No tribunal, cada palavra pode salvar ou condenar uma vida — mas The Practice mostrou que, fora dele, o preço da defesa pode ser ainda mais alto. Criada por David E. Kelley, a série acompanhou o escritório de Bobby Donnell em Boston, revelando não apenas os meandros do sistema judicial americano, mas também os dilemas morais que corroem advogados quando a lei e a consciência entram em choque.
Justiça ou moralidade?
O coração da série está na pergunta que persegue seus personagens: até onde um advogado pode ir para defender um cliente? Casos de assassinato, abuso policial, discriminação e corrupção colocam em jogo não apenas a habilidade jurídica, mas também o peso ético de cada decisão.
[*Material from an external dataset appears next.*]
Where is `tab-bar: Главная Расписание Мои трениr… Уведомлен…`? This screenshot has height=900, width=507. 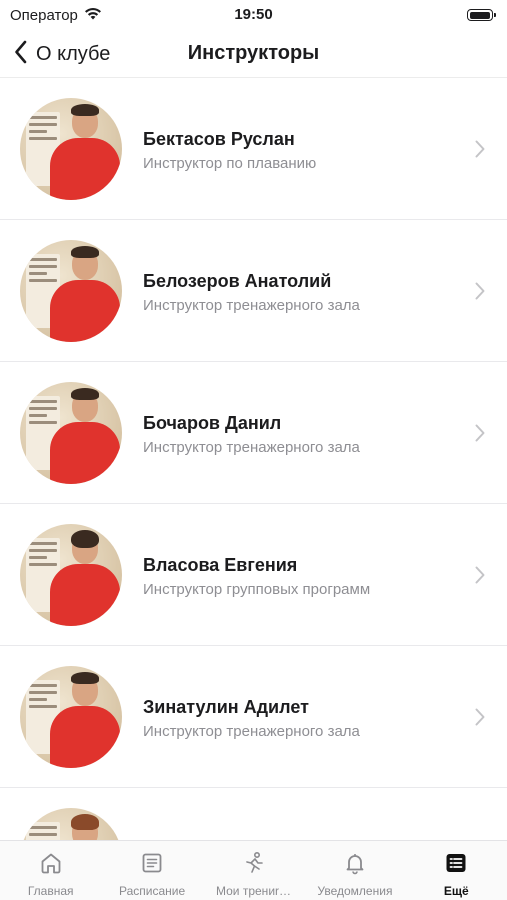 tab-bar: Главная Расписание Мои трениr… Уведомлен… is located at coordinates (254, 870).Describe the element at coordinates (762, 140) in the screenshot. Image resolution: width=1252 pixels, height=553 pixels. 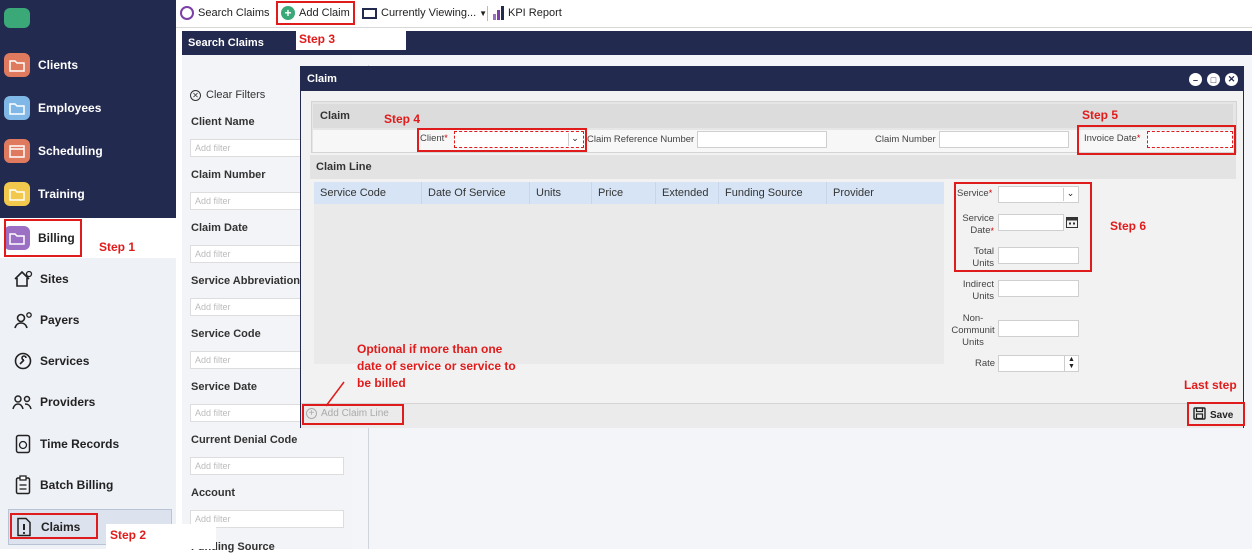
I see `claim-reference-number-input` at that location.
Ao contrário de muitos dramas jurídicos que se apoiam no glamour da profissão, The Practice expõe a rotina dura e incômoda da defesa criminal. A série mostra que a lei é um campo minado onde idealismo e pragmatismo raramente andam de mãos dadas.
O tribunal como arena de dilemas humanos
Cada episódio mistura o procedural jurídico clássico — com casos semanais — a arcos narrativos mais longos, explorando como o trabalho afeta os advogados fora do tribunal. Jimmy Berluti, por exemplo, é o eterno subestimado que luta para ser respeitado; Ellenor Frutt enfrenta o machismo e o peso da solidão; Eugene Young equilibra pragmatismo e ética.
Esse enfoque humano dá à série um realismo cru: advogados erram, se contradizem, sofrem. O espectador acompanha não apenas a aplicação da lei, mas também suas falhas, fissuras e injustiças.
De Bobby Donnell a Alan Shore: evolução e legado
Durante boa parte da série, Dylan McDermott lidera como Bobby Donnell, advogado idealista que vê seu escritório crescer enquanto seus princípios se desgastam. Mas é nas temporadas finais que James Spader e William Shatner roubam a cena como Alan Shore e Denny Crane, personagens que se tornariam a espinha dorsal do spin-off Boston Legal.
Essas transições mostram como The Practice não era apenas um drama de tribunal, mas um laboratório narrativo sobre o direito — capaz de gerar personagens icônicos e debates que atravessaram gerações.
O impacto na TV dos anos 1990
Exibida entre 1997 e 2004, The Practice ganhou dois Emmys de Melhor Série Dramática e consolidou David E. Kelley como mestre dos dramas jurídicos. Sua força estava na coragem de tratar casos com complexidade moral, sem respostas fáceis — algo que ressoou em um período em que o público buscava tramas mais adultas e desafiadoras.
O spin-off Boston Legal herdaria parte desse DNA, mas com um tom mais satírico. Já The Practice permanece como registro de uma era em que o drama jurídico ousava ser desconfortável, refletindo desigualdades e falhas institucionais de frente.
Entre lei e humanidade
Ao relacionar crimes e dilemas morais a questões sociais como desigualdade, discriminação e corrupção, a série dialoga diretamente com temas atuais e com os Objetivos de Desenvolvimento Sustentável — especialmente os ligados a justiça, instituições eficazes e redução de desigualdades.
No fim, The Practice lembra que advogar não é apenas dominar códigos e precedentes, mas também carregar no íntimo o peso de cada decisão. Defender a justiça, afinal, nem sempre é o mesmo que defender a verdade.